Fueling the current “A-to-F” opt-in request are the high rates of student and teacher absenteeism, fueled both by confirmed cases of the virus and quarantine due to exposure.
“Unfortunately, just as the onset of the virus unfolded unpredictably, the Delta and Omicron [variants have] emerged throughout this school year, disrupting learning,” reads the Jan. 24 letter signed by Addison Davis, Hillsborough’s superintendent of schools, and Nadia Combs, the county’s school board chair.
Addressed to Florida Department of Education Commissioner Richard Corcoran, the letter refers to the significant impact the current school year’s absences have had on the district’s “ability to provide equitable learning opportunities consistently.”

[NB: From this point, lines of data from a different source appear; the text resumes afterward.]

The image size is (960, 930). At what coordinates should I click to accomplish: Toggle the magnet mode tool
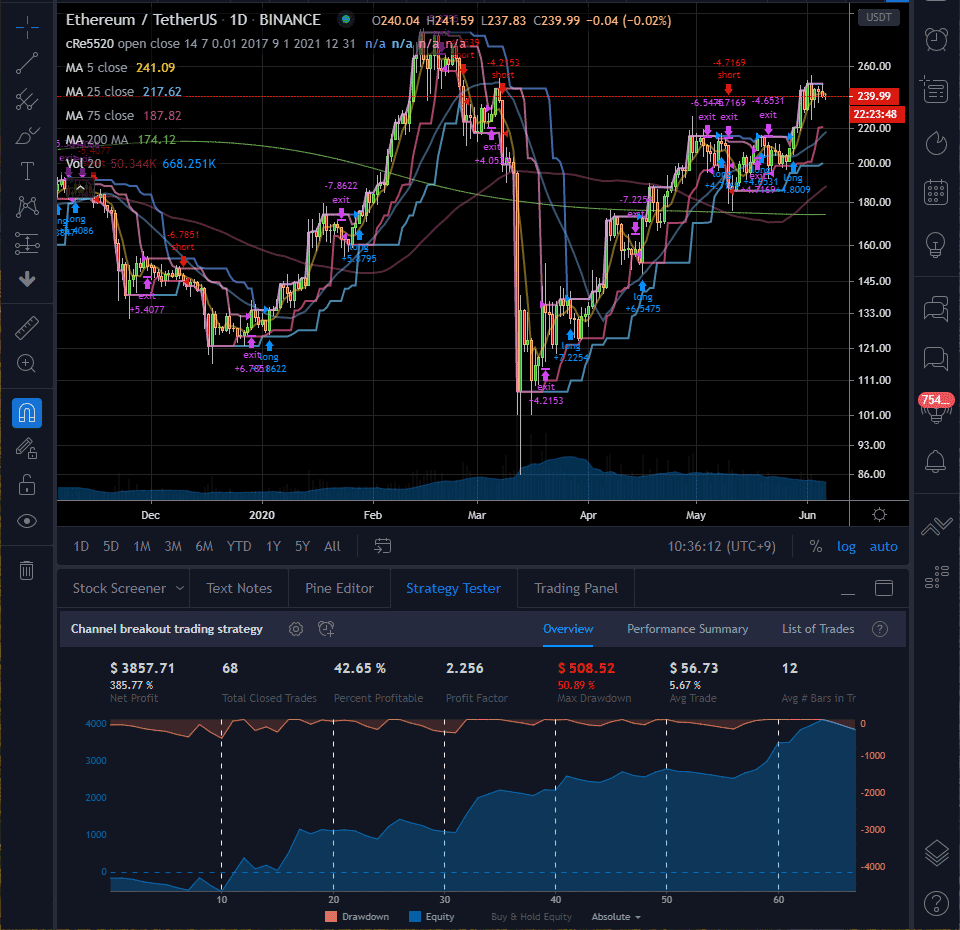(27, 413)
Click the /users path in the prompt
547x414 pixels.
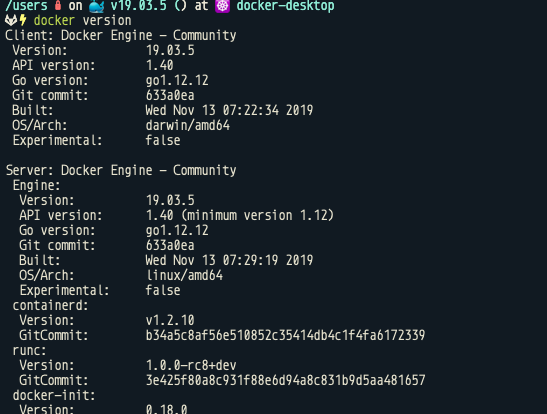click(x=26, y=6)
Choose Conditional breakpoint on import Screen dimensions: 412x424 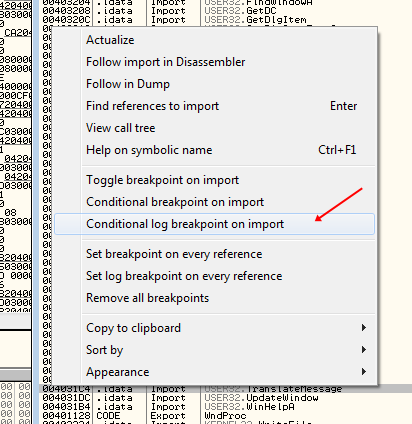click(215, 202)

According to district figures, the latest COVID variant spikes have resulted in a more than 10 percent increase in student absences of at least 10 days compared to the 2020-21 school year. Moreover, “the average teacher absence of 10 days or more to date has already increased by more than 10 percent compared to the entire 2020-21 school year,” and that percentage is expected “to increase significantly” by the end of the school year in June.
In a telephone interview this week, Davis emphasized the key points of the Jan. 24 letter, including its assertion that “when accounting for the increased vacancies and historically low substitute fill rate, you can see how the challenges are, in many ways, even more insurmountable than when we first entered this pandemic.”

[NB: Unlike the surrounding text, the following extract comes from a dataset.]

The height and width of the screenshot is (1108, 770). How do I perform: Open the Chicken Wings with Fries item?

“We need individuals to step up and be able to serve,” Davis said in his telephone interview, about the critical need for substitute teachers. “We’re using district personnel, coaches, content specialists and paying teachers additional money to cover classes and split-up classes. There’s a national shortage of substitute teachers, and we’re trying to recruit as many people as we can.”

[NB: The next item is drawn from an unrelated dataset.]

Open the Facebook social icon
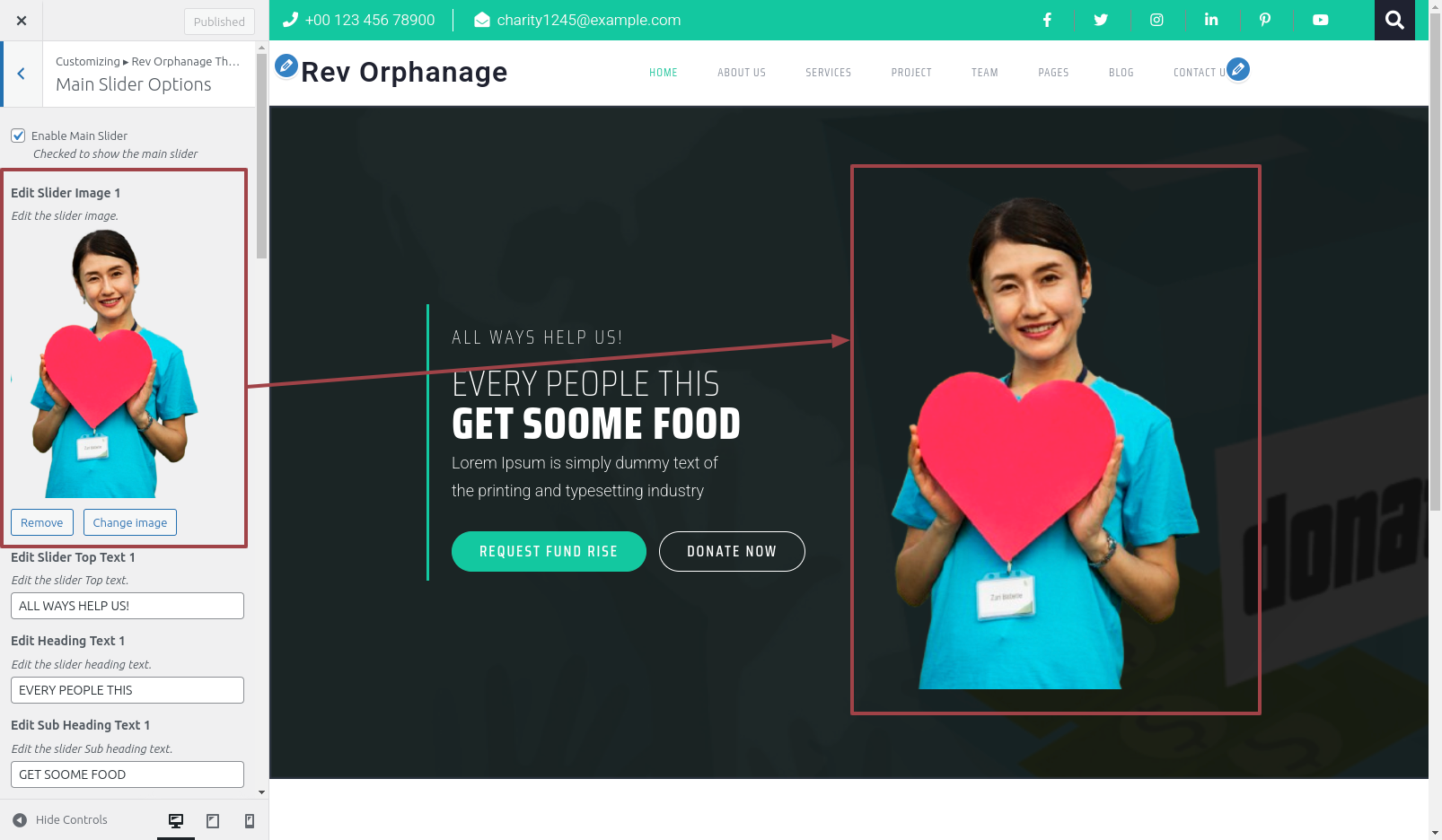 (x=1047, y=20)
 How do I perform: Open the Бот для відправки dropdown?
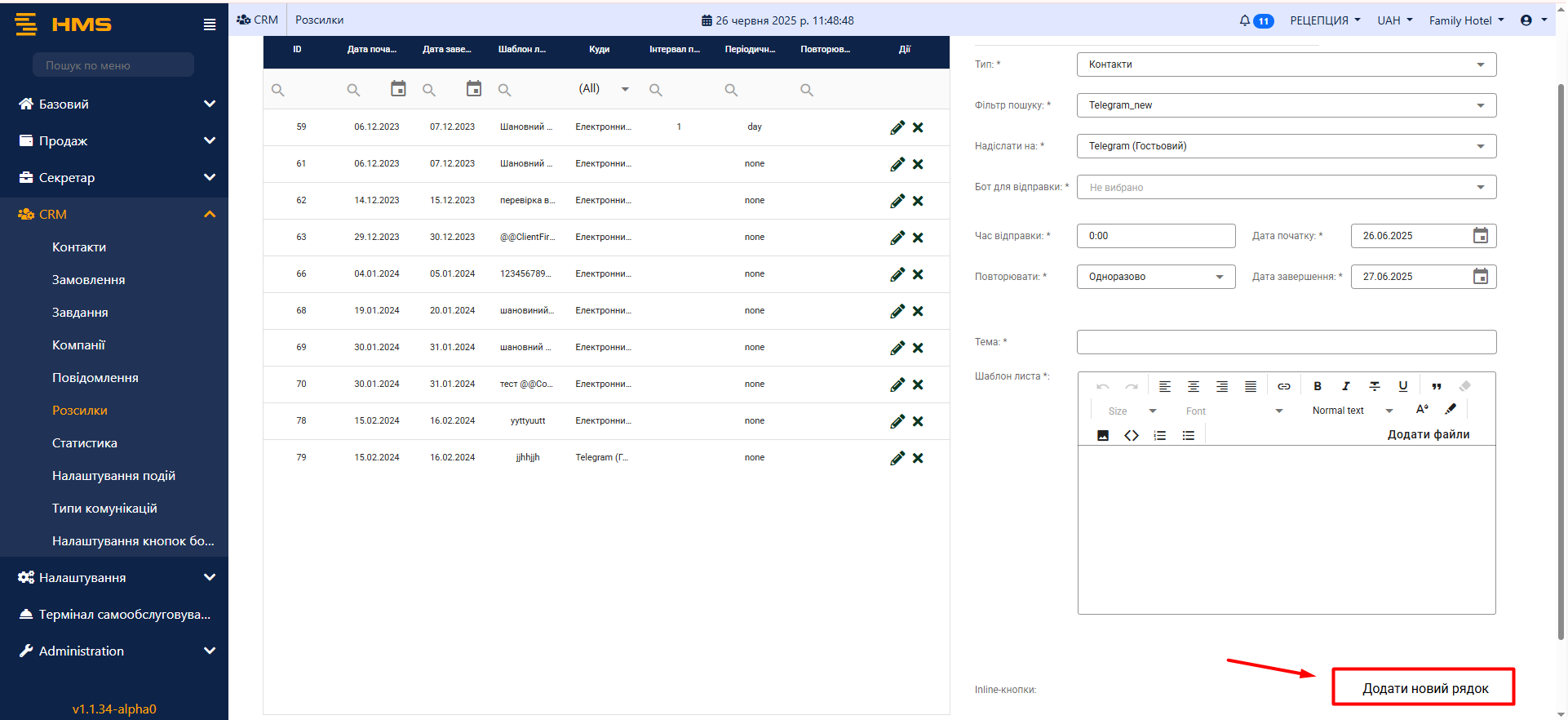click(1286, 187)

Statewide, the need is for 4,100 substitute teachers, Davis said, amounting to some 84,000 students not being served.
In a related issue, the Jan. 24 letter calls upon state education officials to reevaluate its timeline for implementing new “concordant scores” for this year’s graduating seniors, given that “as these students matriculated to the 11th grade during the 2020-21 school year, many did not participate in a state assessment administration due to the unsafe conditions posed by the virus.” According to Davis, about 1,000 students are affected by this issue.
The letter commends Florida Gov. Ron DeSantis’ proposed budget for fiscal year 2022-23, which it says “includes an additional $50 million, for a total of $600 million to continue increasing the minimum teacher salary for full-time public school classroom teachers.” Nevertheless, the letter urges Corcoran to champion additional funding for veteran teachers as well. Davis in his interview said two-thirds of his district’s educators are veteran teachers.
Meanwhile, the counts continue for the number of teachers and students impacted by the coronavirus. From March 2020 through Aug. 1, 2021, the district’s COVID-19 dashboard reported 8,771 cases. That number as of Monday, Feb. 7, amounted to 26,807 cases, with students accounting for 82.5 percent of the cases overall.